Enhanced rock weathering is a strategy to help address climate change by taking carbon out of the air and storing it in rocks. It is one of several “carbon removal” techniques that target carbon dioxide (CO2), the most important climate-warming greenhouse gas humans have been adding to the atmosphere.

Rocks and the natural carbon cycle

Enhanced rock weathering builds on a natural part of our climate system. As rocks are worn away by rain (or “weathered”), they release elements like calcium and magnesium. Meanwhile, CO2 in the air goes through other natural reactions to become carbonic acid (found in rain) or bicarbonate (found in the ocean).
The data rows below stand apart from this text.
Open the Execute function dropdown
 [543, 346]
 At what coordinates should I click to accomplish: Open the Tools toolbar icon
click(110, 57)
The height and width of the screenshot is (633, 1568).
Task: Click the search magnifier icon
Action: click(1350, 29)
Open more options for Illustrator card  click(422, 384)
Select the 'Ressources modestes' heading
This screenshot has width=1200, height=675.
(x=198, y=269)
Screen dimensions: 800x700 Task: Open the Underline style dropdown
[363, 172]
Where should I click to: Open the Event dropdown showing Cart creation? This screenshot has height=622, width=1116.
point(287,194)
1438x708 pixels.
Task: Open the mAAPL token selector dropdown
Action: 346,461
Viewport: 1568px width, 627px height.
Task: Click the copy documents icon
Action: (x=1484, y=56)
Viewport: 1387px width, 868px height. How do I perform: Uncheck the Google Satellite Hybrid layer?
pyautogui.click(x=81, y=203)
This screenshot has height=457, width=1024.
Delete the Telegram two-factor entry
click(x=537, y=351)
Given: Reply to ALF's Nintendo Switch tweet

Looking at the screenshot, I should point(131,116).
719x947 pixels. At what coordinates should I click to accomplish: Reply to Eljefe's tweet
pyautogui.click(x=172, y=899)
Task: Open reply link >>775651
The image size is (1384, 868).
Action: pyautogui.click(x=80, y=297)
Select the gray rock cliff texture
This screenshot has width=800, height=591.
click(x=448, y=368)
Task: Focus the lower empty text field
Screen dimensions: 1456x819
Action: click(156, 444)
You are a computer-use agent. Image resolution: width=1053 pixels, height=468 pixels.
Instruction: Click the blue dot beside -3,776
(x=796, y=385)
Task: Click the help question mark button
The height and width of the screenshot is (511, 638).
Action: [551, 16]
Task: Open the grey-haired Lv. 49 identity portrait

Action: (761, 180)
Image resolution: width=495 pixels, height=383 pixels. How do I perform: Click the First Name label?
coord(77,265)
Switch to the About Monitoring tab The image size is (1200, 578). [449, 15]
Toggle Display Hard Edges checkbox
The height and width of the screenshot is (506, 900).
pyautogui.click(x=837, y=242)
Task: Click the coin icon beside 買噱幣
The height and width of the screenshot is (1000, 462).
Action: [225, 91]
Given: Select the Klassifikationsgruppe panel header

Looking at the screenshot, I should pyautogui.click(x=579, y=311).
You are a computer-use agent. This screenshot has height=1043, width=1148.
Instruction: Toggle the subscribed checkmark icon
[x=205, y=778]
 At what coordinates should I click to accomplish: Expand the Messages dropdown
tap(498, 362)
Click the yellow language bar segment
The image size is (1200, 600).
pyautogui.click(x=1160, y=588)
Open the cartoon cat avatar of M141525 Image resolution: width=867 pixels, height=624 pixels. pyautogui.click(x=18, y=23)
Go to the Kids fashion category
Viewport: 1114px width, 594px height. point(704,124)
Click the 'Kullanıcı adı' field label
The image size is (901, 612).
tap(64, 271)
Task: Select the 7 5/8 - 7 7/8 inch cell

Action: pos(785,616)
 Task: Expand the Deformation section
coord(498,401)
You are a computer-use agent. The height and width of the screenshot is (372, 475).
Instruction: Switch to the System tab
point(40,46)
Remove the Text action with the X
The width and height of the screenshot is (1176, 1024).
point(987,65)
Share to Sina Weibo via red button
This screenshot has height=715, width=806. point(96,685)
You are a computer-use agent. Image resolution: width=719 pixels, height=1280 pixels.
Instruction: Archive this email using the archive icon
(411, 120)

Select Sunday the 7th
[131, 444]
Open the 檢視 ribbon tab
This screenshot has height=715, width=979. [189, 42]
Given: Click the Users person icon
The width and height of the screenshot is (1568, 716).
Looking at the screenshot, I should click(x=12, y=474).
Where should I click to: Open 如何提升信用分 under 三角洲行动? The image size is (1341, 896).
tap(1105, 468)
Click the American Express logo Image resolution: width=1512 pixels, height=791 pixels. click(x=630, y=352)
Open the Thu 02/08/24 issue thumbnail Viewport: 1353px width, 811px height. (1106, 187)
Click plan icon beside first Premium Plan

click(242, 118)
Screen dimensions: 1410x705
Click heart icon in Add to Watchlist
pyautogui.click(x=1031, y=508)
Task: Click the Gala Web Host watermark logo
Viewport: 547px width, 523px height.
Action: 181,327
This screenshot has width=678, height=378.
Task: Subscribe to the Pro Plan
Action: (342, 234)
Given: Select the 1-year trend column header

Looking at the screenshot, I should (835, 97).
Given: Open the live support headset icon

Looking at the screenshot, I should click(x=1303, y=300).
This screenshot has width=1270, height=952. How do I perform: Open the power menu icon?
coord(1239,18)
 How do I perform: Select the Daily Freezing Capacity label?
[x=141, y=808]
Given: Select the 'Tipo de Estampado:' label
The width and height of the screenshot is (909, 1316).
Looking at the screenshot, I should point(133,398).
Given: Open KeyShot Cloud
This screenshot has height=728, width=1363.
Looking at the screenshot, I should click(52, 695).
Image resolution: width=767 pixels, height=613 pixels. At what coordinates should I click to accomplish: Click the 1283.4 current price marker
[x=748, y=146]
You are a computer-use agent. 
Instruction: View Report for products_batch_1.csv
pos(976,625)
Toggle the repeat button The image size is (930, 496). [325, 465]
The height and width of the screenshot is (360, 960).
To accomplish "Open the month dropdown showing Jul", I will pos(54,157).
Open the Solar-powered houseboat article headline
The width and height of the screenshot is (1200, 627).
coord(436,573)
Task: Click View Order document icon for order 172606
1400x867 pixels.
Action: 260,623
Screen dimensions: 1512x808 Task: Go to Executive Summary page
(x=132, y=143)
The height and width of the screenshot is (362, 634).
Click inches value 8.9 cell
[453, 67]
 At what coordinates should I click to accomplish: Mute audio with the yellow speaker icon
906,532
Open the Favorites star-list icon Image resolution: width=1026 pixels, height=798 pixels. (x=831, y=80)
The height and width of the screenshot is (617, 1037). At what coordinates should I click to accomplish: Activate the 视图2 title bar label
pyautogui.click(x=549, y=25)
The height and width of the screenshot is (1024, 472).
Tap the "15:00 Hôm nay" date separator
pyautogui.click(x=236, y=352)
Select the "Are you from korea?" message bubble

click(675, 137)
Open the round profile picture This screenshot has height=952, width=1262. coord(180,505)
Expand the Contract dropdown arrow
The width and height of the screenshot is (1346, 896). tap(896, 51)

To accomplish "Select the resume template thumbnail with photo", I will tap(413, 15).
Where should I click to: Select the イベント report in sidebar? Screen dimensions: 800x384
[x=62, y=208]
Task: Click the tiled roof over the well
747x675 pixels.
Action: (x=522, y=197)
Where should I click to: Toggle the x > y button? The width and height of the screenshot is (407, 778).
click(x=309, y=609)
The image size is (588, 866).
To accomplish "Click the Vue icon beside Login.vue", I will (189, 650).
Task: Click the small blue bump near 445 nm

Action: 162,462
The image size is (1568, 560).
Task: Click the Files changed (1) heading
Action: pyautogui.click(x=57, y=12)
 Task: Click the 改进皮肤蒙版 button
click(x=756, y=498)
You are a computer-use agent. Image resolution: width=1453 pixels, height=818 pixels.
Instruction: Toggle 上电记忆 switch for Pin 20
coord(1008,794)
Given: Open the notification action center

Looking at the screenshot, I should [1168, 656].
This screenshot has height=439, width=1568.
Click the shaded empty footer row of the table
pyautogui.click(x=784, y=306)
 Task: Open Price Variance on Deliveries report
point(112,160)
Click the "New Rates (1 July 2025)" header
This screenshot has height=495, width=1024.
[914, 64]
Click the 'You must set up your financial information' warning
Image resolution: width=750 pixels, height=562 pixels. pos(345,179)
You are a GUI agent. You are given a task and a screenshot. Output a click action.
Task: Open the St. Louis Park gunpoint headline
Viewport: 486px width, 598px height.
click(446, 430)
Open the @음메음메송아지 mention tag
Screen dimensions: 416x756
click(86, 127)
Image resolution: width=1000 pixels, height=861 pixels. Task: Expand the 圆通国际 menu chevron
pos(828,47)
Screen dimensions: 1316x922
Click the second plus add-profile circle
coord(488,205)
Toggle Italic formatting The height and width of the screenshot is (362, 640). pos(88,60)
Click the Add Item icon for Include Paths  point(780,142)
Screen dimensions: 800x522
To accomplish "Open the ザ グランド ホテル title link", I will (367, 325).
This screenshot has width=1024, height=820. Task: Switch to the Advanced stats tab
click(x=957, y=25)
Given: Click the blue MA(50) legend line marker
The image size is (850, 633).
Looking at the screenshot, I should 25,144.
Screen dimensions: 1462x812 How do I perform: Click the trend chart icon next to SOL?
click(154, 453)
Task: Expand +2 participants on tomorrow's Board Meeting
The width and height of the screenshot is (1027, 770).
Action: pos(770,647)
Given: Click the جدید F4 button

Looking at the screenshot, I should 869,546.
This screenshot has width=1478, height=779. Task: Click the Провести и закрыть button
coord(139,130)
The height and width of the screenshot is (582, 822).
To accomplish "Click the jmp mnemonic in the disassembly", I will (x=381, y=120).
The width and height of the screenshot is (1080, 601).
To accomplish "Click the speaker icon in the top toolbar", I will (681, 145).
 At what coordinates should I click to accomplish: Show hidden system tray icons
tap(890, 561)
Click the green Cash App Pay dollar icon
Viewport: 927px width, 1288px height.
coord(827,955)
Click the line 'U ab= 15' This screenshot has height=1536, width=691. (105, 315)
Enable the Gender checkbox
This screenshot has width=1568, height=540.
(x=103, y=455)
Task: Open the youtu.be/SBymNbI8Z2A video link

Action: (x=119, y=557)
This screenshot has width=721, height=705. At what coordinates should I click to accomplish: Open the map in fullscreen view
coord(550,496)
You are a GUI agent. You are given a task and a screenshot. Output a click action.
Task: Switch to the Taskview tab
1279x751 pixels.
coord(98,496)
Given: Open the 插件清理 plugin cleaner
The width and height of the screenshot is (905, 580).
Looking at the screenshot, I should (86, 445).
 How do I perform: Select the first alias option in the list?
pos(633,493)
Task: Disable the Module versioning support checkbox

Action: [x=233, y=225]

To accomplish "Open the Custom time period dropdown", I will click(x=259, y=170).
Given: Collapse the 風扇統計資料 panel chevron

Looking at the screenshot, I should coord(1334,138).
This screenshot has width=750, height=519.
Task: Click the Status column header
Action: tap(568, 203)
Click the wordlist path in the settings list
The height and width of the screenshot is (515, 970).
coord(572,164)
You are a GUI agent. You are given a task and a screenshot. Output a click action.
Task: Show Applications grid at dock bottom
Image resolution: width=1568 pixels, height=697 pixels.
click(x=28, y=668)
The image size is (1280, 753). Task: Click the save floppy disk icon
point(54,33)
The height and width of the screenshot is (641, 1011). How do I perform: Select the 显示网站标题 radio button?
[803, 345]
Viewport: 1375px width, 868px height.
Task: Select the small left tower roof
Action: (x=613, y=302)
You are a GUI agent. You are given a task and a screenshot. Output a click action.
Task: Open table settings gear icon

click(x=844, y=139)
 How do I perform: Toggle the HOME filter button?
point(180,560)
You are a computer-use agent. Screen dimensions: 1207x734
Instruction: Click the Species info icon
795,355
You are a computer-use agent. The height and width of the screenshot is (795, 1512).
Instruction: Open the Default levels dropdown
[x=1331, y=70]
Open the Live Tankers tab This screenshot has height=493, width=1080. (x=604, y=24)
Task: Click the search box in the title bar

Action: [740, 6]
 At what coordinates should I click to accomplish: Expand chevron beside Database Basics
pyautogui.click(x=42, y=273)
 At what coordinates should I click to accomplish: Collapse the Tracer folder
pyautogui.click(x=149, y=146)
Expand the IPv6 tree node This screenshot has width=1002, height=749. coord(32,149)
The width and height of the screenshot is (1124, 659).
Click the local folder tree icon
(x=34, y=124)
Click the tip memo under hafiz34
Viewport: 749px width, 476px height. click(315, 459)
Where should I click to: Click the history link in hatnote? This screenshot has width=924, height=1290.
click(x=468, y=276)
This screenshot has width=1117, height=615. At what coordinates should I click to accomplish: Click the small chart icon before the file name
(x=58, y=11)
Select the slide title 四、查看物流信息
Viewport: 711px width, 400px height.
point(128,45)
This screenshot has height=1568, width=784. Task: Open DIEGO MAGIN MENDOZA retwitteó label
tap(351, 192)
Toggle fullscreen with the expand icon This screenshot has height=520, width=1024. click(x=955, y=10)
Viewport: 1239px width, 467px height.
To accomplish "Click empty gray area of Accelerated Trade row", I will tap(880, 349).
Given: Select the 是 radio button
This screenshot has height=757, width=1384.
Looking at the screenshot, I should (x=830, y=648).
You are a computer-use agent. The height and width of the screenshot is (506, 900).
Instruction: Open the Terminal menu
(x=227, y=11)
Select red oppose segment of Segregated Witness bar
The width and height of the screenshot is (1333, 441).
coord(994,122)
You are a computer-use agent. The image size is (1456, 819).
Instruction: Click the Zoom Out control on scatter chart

When these different compounds meet, they join to form new rocks like calcium carbonate, better known as limestone.
In this way, rocks help draw CO2 out of the atmosphere.
Natural rock weathering takes place over many millions of years: far too slow to help against today’s human-caused climate change. But beginning in the 1990s, scientists concerned about the buildup of CO2 in our atmosphere started to suggest ways to speed rock weathering up.1 This “enhanced” weathering would aim to take hundreds of millions or billions of tons of carbon out of the air every year.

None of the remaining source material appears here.